Course philosophy (ABCDE): This course focuses on statistical methods for machine learning, a decades-old topic in statistics that now has a life of its own, intersecting with many other fields. While the core focus of this course is methodology (algorithms), the course will have some amount of formalization and rigor (theory/derivation/proof), and some amount of interacting with data (simulated and real). However, the primary way in which this course complements related courses in other departments is the joint ABCDE focus on Non-technical blurb: In the instructor’s opinion, (B) is the most important — every day, researchers come up with yet another new algorithm/model, scale it up by using distributed computing and stochastic optimization, and throw it at a big real dataset (A, C, D). However, in the era of big data, big bias and big variance is a big issue! Instead of producing just predictions, uncertainty quantification is critical for applications (how sure are we of these predictions?). Blindly throwing lots of data and complex black-box models at a problem might produce initially promising results, but the results may be highly variable and non-robust to minor changes in the data or tuning parameters. Importantly, more data does not eliminate bias — "obvious" bias caused by covariate shift or outliers, and "subtle" bias like selection bias, sample bias, confirmation bias, etc. Understanding the variety of different sources of bias and variance, and the effects they can have on the final outputs, is a critical component of using ML algorithms in practice, and will be a central theme of the course. Of course, (E) is also important and often underemphasized, and we will cover some recent methods for interpreting models such as measures for variable importance and/or data-point importance.

Technical blurb: The course will cover (some) classical and (some) modern methods in statistical machine learning; the field is so vast that the qualifier "some" is critical. These include unsupervised learning (dimensionality reduction, clustering, generative modeling, etc) and supervised learning (classification, regression, etc). Time permitting we might cover dynamic forms of learning (active learning, reinforcement learning, etc). We will assume basic familiarity with linear/parametric methods, and dwell more on nonlinear/nonparametric methods (kernels, random forests, boosting, neural nets, etc).

Critical thinking: Unlike other courses, we will not just list one algorithm after another. Instead, we will work on developing some skepticism when using these methods by asking more nuanced questions. When do these methods “work”, why do they work, and why might they fail? Can we quantitatively measure if they are “working” or “failing”? Rather than just making a prediction, how can we quantify uncertainty of our predictions? How do we compare different regression methods or classification algorithms? How do we select a model from a nested class of models of increasing complexity? Are prediction algorithms useful for hypothesis testing? How can we interpret complex models, for example: what are measures of variable importance and data-point importance?
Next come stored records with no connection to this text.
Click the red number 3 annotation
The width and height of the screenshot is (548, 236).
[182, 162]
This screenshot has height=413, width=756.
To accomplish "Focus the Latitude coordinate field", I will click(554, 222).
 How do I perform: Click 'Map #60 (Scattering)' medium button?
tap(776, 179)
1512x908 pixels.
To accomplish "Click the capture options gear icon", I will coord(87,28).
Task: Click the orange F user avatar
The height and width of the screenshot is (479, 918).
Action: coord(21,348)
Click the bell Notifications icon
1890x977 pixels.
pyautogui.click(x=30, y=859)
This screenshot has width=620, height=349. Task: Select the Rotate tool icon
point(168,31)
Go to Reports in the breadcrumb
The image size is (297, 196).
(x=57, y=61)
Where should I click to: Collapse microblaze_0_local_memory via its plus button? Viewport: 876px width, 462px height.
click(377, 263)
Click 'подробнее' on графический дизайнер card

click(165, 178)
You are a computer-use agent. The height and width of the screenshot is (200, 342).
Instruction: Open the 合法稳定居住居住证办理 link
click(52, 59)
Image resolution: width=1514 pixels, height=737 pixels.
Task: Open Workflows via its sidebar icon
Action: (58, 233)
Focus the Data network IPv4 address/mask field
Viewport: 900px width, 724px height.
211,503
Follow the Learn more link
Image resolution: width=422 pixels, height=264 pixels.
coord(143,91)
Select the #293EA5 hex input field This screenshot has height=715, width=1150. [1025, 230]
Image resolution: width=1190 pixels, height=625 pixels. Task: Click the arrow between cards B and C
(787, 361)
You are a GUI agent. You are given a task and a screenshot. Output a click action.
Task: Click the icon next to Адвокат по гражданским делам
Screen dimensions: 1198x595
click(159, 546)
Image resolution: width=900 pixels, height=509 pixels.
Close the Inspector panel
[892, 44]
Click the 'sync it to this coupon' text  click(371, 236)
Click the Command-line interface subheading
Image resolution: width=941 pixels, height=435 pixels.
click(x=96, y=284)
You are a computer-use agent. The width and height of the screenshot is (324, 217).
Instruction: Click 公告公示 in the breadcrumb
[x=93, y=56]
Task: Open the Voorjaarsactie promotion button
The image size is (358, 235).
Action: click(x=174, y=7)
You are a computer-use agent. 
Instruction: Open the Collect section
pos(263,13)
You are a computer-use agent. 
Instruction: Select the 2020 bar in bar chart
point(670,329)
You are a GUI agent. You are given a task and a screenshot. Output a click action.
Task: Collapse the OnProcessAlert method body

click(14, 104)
These questions do not all have easy or straightforward answers, but various attempts at formalization and analysis will nevertheless be discussed (and will naturally lead to course projects, and potentially research projects).

Who should take it: This is a required first year PhD course in the Department of Statistics and Data Science, and so the course will be taught at that level. However, other PhD students from other departments are welcome to attend (as credit or audit) with instructor permission.

Prerequisites: At the very least, all students should have taken Intermediate Statistics (36705), be proficient at programming in R and/or Python and/or Matlab, and be comfortable with linear algebra, probability, calculus and related topics (see resources below that you should be familiar with). 36700 could possibly substitute for 36705 with permission. Students who have taken 10701, 10715 or 10716 can still take this course, since there are likely to be many complementary and non-intersecting topics. Apart from the unique angle taken by this course, the smaller size of class will ensure more individual attention and instructor interaction, so attendance (especially for crediting) will be selective.

Instructor: Aaditya Ramdas is a core faculty in the Department of Statistics and Data Science and in the Machine Learning Department. He did his postdoc at Berkeley (joint in these two departments) and his PhD at CMU (joint in these two departments). He is an expert on statistical machine learning, sequential inference and multiple testing.